AM1 calculations performed on 1-OH and 4-OH indicate that there is little difference between the energies required to adopt sandwich-like quenching conformations in these two extremes. In fact, it should be even easier for 4-OH to adopt a geometry suitable for quenching than 1-OH.
Another possible explanation for the geometrical effect is electronic. Recall that in the mechanism given above, a hydrogen-bond is formed and then electron/proton transfer occurs. Although the hydrogen-bond can more or less equally form in the series, what about the electron transfer? The rate of such a process depends, amongst other things, on the amount of overlap between the initial and final electronic wave functions. If the overlap is good, then the electron transfer is allowed and should proceed at some near-maximum rate, and if the overlap is poor then the rate should be less than this maximum.

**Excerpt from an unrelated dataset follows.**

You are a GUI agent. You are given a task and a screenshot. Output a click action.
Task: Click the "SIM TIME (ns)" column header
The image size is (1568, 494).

Below are depicted the calculated (AM1) orbital coefficients of the model ketones and phenols. The initial state is the cresol HOMO and the final state is the singly-occupied triplet state, or triplet SOMO.
- para case
Good overlap if stacked
4-methoxy acetophenone p-cresol
- meta case
Poor overlap if stacked
3-methoxy acetophenone m-cresol
Note that there is little electronic difference between the two phenols but a great difference between the 4- and 3-methoxy acetophenone.
This helps explain the results further. Compounds 1-OH and 2-OH, which only differ by the phenol attachment geometry, both have 'allowed' electron transfer by this model. The fact that 2-OH has a longer lifetime than 1-OH is due to the lesser intrinsic reactivity of m-cresol (see Table 1).
Similarly, 3-OH and 4-OH both have a 'forbidden' electron transfer. As a result, each are retarded by an order of magnitude over 1-OH and 2-OH.
CONCLUSION
The effect of geometry on the lifetimes in compounds 1-4 (R=OH) has been determined to originate from the orbital overlap between initial and final electronic states, not the ability of the different molecules to form correct quenching geometries.
ACKNOWLEDGEMENTS
We thank the Natural Sciences and Engineering Research Council of Canada for financial support.